JFTF Spotlight on Danyelle Valentine
Throughout the year, the CFT highlights the work of their Junior Faculty Teaching Fellows. This month, Danyelle Valentine shares about her work as a Fellow.
I am a Senior Lecturer in both American Studies and Gender and Sexuality Studies. My research interests explore histories of resistance to bondage, migration, and freedom throughout the Black Atlantic. My current monograph chronicles the military tactics deployed by the British Royal Army after the Revolutionary War that facilitated the migration of free people of color to Trinidad and British Guiana in the years leading up to the American Civil War.
While my research is centered on histories of migration, transnationalism, and gendered labor, I deploy an intersectional approach to understanding historical contexts – and –social constructs that serve to advantage and disadvantage groups of people. Through my classes on Womanism and Gold, God, and Glory, I strive to bring the voices and experiences of marginalized people to the forefront – by placing historical critiques in conversation with broader cultural commonalities.
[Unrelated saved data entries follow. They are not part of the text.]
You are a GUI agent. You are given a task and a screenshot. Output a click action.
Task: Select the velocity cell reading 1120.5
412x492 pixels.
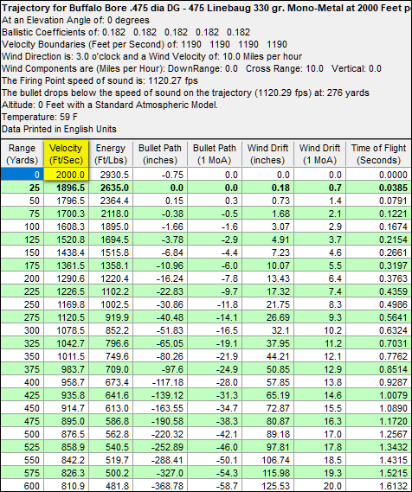66,317
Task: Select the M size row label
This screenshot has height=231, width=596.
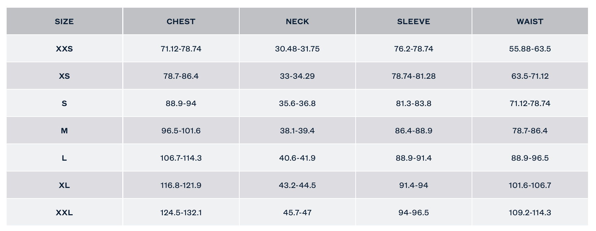Action: (64, 131)
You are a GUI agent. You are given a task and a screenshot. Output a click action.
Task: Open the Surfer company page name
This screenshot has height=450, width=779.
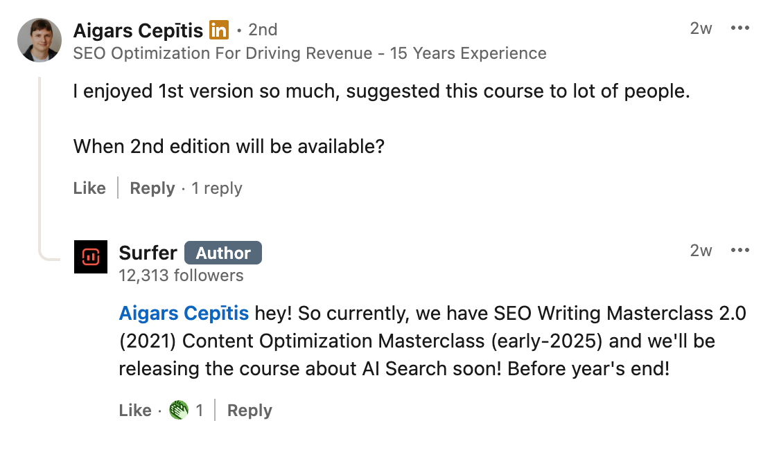pyautogui.click(x=148, y=253)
Students who arrive in both of my Gender and American Studies classes have different levels of experience. I provide them with the content and a lens of historical legacies to recognize patterns of the past – to patterns in the present. Through JFTF, I am refining my pedagogical approaches for achieving transformational learning through historical and sociological frameworks. In turn, I use evidence-based structured analyses to process and evaluate change over time. And by fostering a safe learning environment that challenges students to decenter their own personal perspectives, students are better positioned to critically self-reflect and consider diverse perspectives and identities.